記述課題 1
一覧のうち、「500x375 pixels. At」を含む行から「[x=221, y=163]」を含む行までを、両端の行も含めて、「番号」と「内容」の二列からなるMarkdownの表にまとめてください。空行は省き、画像は解答に含めないでください。
++++++++++
ユニファイド・ビリング

ユニファイド・ビリング


ユニファイド・ビリング(統合ビリング)とは

ユニファイド・ビリングとは、複数のシステムに分割された請求業務を統合することで、業務の効率化と顧客満足度の向上を目指すソリューションです。

ユニファイド・ビリングの目的の一つは、業務の効率化にありますが、こちらは一般的なシステム統合と同じく、統合に要するコストと、長期的な運用コストの兼ね合いで行われるもので、あくまでも企業内部の事情に依存することになります。

したがって、顧客満足度の向上というユニファイド・ビリングのもう一方の目的の方が、より重要性が高いといえます。それでは、なぜユニファイド・ビリングが顧客満足度の向上に貢献するのかを考えてみましょう。

通信業界では、新規参入やM&Aが盛んに行われた結果、固定電話、携帯電話、インターネット回線といった異なるビジネス・モデルを持つ通信業者がいくつかの系列(企業グループ)にまとまってきています。
++++++++++
記述課題 2
ユニファイド・ビリングについての文章を、一字も変えずにすべて書き写してください。
++++++++++
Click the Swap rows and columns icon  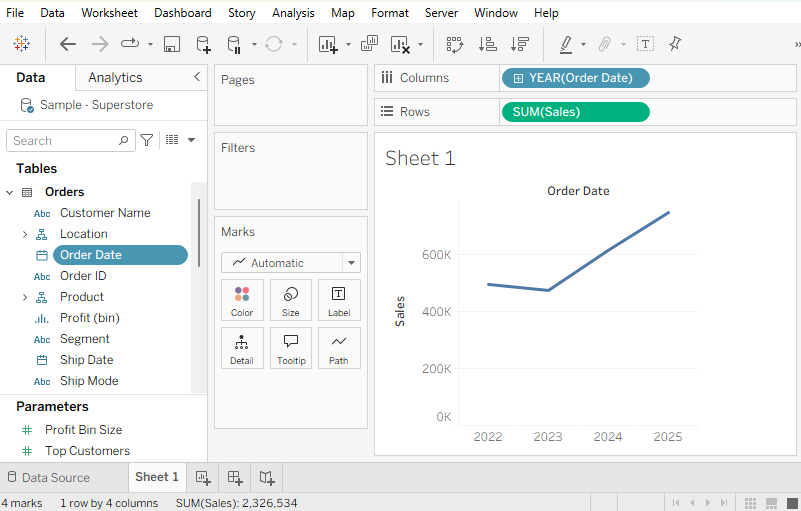tap(455, 44)
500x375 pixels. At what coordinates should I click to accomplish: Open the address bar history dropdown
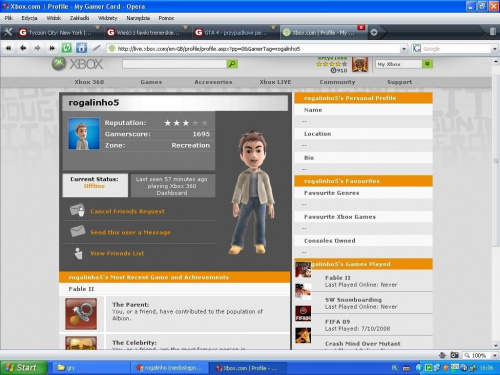tap(404, 49)
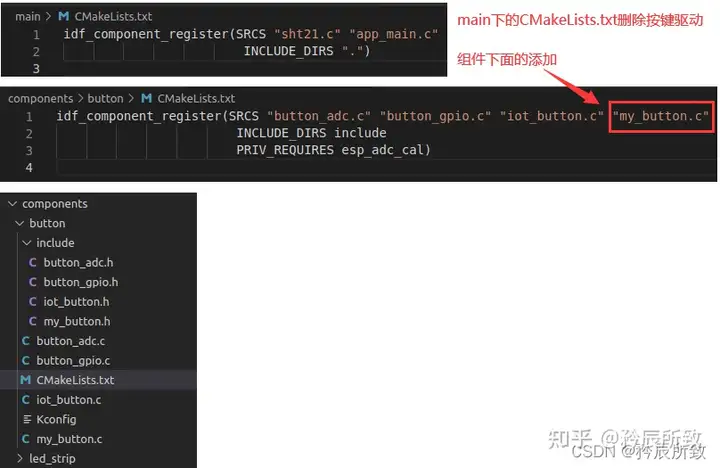Collapse the components folder chevron
The width and height of the screenshot is (720, 468).
(x=13, y=203)
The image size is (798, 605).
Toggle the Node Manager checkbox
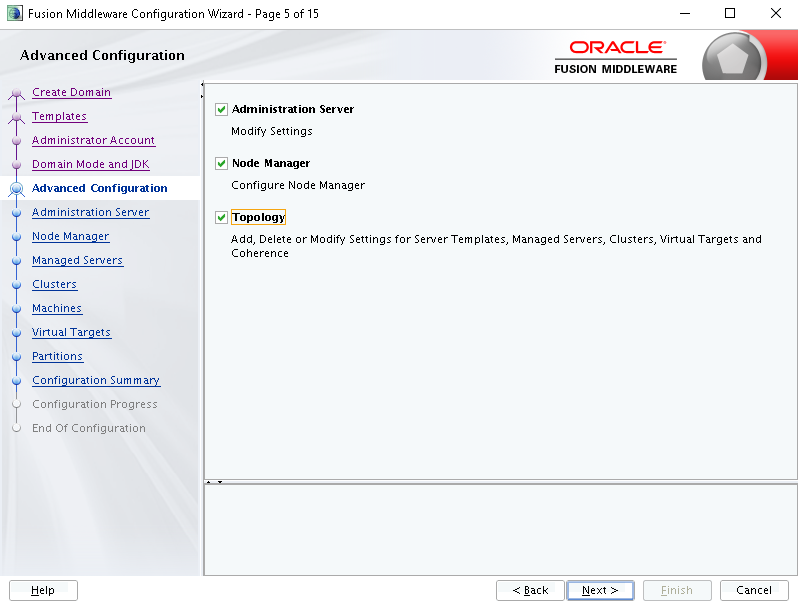[x=221, y=163]
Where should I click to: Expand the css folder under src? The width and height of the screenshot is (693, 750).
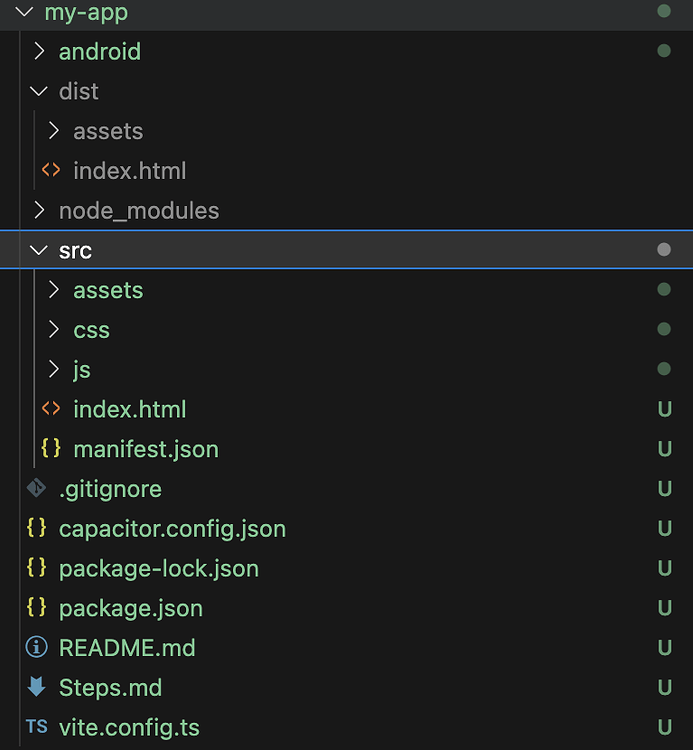tap(54, 330)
++++++++++
解答 1
| 番号 | 内容 |
|---|---|
| 1 | 500x375 pixels. At what coordinates should I click to accomplish: Open the address bar history dropdown |
| 2 | tap(404, 49) |
| 3 | Collapse the components folder chevron |
| 4 | The width and height of the screenshot is (720, 468). |
| 5 | (x=13, y=203) |
| 6 | The image size is (798, 605). |
| 7 | Toggle the Node Manager checkbox |
| 8 | [x=221, y=163] |

解答 2
ユニファイド・ビリング

ユニファイド・ビリング


ユニファイド・ビリング(統合ビリング)とは

ユニファイド・ビリングとは、複数のシステムに分割された請求業務を統合することで、業務の効率化と顧客満足度の向上を目指すソリューションです。

ユニファイド・ビリングの目的の一つは、業務の効率化にありますが、こちらは一般的なシステム統合と同じく、統合に要するコストと、長期的な運用コストの兼ね合いで行われるもので、あくまでも企業内部の事情に依存することになります。

したがって、顧客満足度の向上というユニファイド・ビリングのもう一方の目的の方が、より重要性が高いといえます。それでは、なぜユニファイド・ビリングが顧客満足度の向上に貢献するのかを考えてみましょう。

通信業界では、新規参入やM&Aが盛んに行われた結果、固定電話、携帯電話、インターネット回線といった異なるビジネス・モデルを持つ通信業者がいくつかの系列(企業グループ)にまとまってきています。